RSC 複合體為酵母菌中非常重要的染色質重組蛋白之一,而 RSC8 在 RSC 複合體中扮演骨架的核心角色。本研究為了解 RSC8 蛋白的功能,將嘗試解析 RSC8 的X光繞射晶體結構。我們以大腸桿菌作為宿主大量表現具有 GST-tag 的 RSC8ΔN 蛋白;此重組蛋白已去除 RSC8 N端的 SWIRM domain。經由親和性液相層析技術純化後,RSC8ΔN 蛋白可以濃縮至 15 mg/ml。目前結晶條件篩選結果發現有幾個條件長出了不規則狀的晶體,但仍無法改善培養出單一晶體來進行 X-ray 繞射解析。目前除了 RSC8ΔN,我們也著手構築 RSC8 上各功能區段之重組蛋白,希望未來可以將各功能區段分別進行結晶結構分析。

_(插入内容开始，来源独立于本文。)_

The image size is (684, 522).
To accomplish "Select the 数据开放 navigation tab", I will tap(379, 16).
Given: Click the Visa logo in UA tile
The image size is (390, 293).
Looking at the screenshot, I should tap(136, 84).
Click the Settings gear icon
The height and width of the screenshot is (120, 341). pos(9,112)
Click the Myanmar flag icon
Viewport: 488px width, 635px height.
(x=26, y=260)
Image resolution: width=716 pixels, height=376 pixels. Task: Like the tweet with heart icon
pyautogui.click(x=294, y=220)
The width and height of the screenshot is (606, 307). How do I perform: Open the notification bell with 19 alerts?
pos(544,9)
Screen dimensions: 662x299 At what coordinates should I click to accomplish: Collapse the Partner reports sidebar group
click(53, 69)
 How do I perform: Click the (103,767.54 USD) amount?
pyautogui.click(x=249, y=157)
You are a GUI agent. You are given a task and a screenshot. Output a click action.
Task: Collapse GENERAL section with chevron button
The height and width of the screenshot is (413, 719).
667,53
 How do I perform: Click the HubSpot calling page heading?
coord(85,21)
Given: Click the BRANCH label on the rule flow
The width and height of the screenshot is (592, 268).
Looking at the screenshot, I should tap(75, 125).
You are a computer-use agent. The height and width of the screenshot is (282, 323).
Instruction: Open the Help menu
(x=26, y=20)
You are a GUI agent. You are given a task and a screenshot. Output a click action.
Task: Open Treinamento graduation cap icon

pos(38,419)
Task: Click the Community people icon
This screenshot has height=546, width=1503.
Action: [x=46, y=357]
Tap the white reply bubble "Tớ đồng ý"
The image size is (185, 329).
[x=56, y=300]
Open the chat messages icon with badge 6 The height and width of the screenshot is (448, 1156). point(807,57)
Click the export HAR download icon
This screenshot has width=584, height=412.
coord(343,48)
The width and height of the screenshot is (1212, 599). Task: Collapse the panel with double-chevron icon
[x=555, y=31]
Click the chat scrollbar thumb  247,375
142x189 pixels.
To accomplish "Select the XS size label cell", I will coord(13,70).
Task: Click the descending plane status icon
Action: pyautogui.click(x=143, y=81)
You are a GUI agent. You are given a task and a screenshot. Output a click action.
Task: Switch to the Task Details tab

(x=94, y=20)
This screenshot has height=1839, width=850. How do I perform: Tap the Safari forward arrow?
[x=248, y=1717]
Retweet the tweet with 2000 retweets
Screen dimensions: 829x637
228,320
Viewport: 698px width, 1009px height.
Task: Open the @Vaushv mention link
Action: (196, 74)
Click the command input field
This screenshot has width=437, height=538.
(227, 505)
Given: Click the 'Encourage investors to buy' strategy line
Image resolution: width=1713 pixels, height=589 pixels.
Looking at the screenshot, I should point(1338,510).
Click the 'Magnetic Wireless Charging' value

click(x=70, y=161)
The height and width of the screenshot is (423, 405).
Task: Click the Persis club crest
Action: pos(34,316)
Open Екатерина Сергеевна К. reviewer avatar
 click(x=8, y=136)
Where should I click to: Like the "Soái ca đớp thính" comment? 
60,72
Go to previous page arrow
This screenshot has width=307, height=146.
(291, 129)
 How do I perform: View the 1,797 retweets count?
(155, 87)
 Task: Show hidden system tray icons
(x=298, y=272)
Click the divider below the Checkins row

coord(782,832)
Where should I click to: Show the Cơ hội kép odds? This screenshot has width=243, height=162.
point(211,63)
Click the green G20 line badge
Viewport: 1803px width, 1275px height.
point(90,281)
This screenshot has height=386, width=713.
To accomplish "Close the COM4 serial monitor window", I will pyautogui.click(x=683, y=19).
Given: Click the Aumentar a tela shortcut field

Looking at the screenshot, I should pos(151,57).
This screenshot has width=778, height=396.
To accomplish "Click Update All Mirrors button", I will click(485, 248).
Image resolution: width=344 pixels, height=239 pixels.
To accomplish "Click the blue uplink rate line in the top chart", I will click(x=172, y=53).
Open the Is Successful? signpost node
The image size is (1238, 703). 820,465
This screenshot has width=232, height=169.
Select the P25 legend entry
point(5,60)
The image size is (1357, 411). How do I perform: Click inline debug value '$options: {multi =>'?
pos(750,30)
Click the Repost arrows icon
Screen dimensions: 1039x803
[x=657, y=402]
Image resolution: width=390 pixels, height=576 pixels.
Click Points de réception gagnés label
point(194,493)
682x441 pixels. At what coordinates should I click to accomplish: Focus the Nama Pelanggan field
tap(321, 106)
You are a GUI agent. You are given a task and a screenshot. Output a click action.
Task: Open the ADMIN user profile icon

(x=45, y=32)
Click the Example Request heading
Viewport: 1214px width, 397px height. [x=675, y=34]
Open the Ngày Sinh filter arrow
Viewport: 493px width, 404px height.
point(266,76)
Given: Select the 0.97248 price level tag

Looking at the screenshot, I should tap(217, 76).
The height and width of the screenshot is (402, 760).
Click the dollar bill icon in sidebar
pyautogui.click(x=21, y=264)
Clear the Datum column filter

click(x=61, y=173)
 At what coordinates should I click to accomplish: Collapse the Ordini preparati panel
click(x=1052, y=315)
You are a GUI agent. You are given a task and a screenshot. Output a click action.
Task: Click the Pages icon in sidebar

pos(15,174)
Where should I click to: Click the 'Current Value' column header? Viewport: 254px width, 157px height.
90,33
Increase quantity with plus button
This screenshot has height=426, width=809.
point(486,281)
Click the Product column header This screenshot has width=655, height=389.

二、十字花科黑腐病菌第三型作用子 AvrBs1.1、XccA1與 PphE 的結晶研究

十字花科黑腐病菌 (Xanthomonas campestris pv. campestris, XCC) 可透過其特殊的第三型分泌系統來分泌胞外蛋白,這些分泌蛋白便稱為第三型作用子。推測 XCC 靠著這些作用子蛋白來感染宿主,藉以調控宿主細胞內外之環境以達最適病菌生長之條件。為了進一步了解這些作用子的致病機制,本研究中針對其中三個作用子蛋白 XccA1, AvrBs1.1 和 PphE 進行晶體結構解析,希望可以藉由結構資訊更加瞭解 XCC 與宿主間之交互作用。我們以大腸桿菌大量表現上述三個重組蛋白,可是 XccA1 與 AvrBs1.1 無法以可溶形式存在於大腸桿菌內;PphE 雖然可獲得少量的可溶蛋白,卻容易在純化時被蛋白質水解酶分解為小片段。因此我們將 PphE重新摺疊再進行純化,而後著手 PphE 的結晶條件篩選。目前結晶條件篩選結果顯示,只要化學配方中含有鈣離子,便會快速形成不規則狀晶體,但仍無法改善培養出單一晶體來進行 X-ray 繞射解析。我們目前仍在持續進行結晶條件篩選。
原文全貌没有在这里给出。